Goal of the exercise
Look through the entries below and extract exactly the lines from the one containing "Open the 照片壁紙 photos section" through the one containing "Given: Open system", ends included.

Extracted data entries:
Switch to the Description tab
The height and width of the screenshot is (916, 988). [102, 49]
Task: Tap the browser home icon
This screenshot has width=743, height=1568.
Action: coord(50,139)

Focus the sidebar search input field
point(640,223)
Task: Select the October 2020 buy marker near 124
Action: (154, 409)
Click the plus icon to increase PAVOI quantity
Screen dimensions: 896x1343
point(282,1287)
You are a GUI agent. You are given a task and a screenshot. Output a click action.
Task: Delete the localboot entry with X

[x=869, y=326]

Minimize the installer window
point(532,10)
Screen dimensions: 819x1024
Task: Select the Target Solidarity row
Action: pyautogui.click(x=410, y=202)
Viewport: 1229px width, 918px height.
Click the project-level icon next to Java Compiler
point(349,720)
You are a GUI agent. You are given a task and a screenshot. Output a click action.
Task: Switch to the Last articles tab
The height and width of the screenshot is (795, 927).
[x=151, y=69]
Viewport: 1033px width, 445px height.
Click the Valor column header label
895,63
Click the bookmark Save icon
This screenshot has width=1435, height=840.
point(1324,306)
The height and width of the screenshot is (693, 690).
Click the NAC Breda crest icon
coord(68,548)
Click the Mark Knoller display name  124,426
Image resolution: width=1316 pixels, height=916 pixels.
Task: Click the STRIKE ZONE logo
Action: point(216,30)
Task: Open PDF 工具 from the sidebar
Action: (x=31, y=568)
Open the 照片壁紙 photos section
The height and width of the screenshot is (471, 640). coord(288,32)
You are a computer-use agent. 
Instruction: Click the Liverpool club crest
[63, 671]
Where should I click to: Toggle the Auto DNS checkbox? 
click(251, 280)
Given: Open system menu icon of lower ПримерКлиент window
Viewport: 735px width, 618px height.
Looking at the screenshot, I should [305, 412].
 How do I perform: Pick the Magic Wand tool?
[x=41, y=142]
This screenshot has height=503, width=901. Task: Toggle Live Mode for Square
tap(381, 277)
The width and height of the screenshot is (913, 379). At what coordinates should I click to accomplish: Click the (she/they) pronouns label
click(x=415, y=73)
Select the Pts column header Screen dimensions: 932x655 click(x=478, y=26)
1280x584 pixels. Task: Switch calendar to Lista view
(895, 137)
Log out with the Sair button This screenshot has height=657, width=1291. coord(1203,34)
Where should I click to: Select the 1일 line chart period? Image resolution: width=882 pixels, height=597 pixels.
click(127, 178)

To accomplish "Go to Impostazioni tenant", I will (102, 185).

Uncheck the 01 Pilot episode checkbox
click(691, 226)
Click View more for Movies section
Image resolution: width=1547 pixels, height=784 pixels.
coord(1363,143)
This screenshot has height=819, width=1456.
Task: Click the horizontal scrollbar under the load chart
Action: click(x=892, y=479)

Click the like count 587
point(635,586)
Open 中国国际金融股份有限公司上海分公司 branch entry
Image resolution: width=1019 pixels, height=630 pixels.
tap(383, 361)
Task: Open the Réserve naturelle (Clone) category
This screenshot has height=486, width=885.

Solution for this problem
Open the 照片壁紙 photos section
The height and width of the screenshot is (471, 640). coord(288,32)
You are a computer-use agent. 
Instruction: Click the Liverpool club crest
[63, 671]
Where should I click to: Toggle the Auto DNS checkbox? 
click(251, 280)
Given: Open system menu icon of lower ПримерКлиент window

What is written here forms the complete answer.